Sin embargo, aún habitando esa tierra mágica, llena de eventos, no se quedó en Africa… ¡Se fue para América! ¿Qué habrá ido a buscar? Quizás sólo fue siguiendo la pista de la tierra roja. O tal vez, ésta lo enamoró. De una u otra forma estoy segura que este libro que comenzó con una resonancia, siguió con una pregunta y avanzó acompañando la intriga sobre mis ancestros, mi familia, y sobre el desenlace de mi historia familiar, es una forma de comunicarme con mi bisabuelo y decirle gracias.

¿Ya chequeaste esa resonancia o pista en tu historia familiar?

¡Te invito! ¡Te prometo que vale la pena!





Epílogo

Una vez que Juan terminó su trabajo en África, su hermano se volvió a Alemania. Sin embargo, Juan decidió apostar por América, y se embarcó hacia Brasil. Según lo que me contaron, estuvo un tiempo en el Amazonas hasta que bajó a Río Grande do Sur cerca de San Borjas, frente a Paso de los Libres.

Ahí vivió varios años, hasta que se estableció en la colonia de Ijuí donde se casó con Ely y tuvo X hijos.

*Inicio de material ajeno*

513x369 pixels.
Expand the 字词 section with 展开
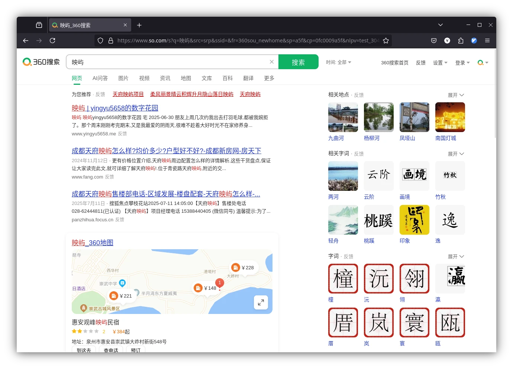click(x=456, y=257)
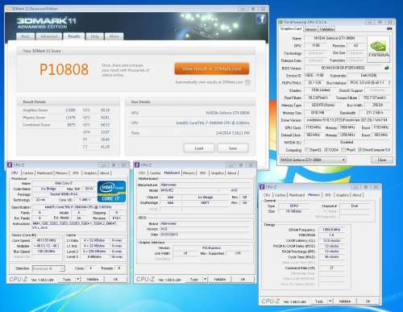
Task: Toggle automatically view results checkbox
Action: pos(247,82)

Algunos de ellos peregrinaron a pie hasta Paraguay, pasando por Posadas donde tiempo después se establecería uno de sus hijos: Otto Kohnen, mi abuelo.

Gracias a que Juan revalidó su visa en Porto Alegre, podemos tener la nacionalidad alemana que, por supuesto, significa mucho más que eso. Nos dio pie a una infinidad de detalles que hoy veo en muchas historias familiares, en nuestras costumbres, en muchos rasgos físicos como la nariz (tan peculiar) de mi papá, en el carácter y supongo que también en nuestro amor por los viajes y el coraje de emprender el descubrimiento de lo desconocido.

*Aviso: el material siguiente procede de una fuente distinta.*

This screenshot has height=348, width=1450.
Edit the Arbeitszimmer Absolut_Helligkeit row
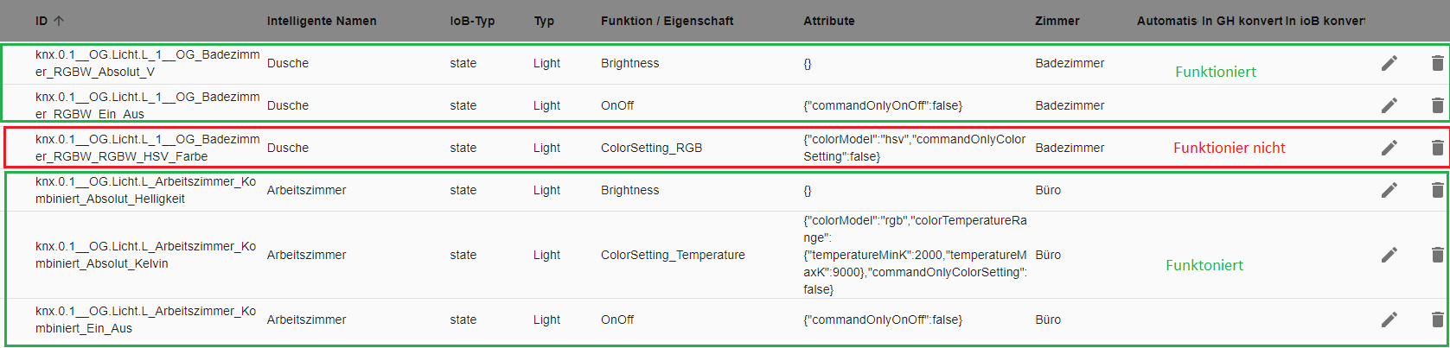point(1389,190)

Como lo hago en este preciso instante con este libro que es mi primer libro ilustrado, mi primer texto y mi primer acercamiento al proceso de escritura. Yo pensaba que escribir era algo mĂĄs estructurado, menos dialogado, menos Ă­ntimo y no tan revolucionario.

Gracias Juan, me gusta pensar que esta es, entonces, mi mejor forma de honrarte y darte las gracias por dejarte llevar por la tierra colorada.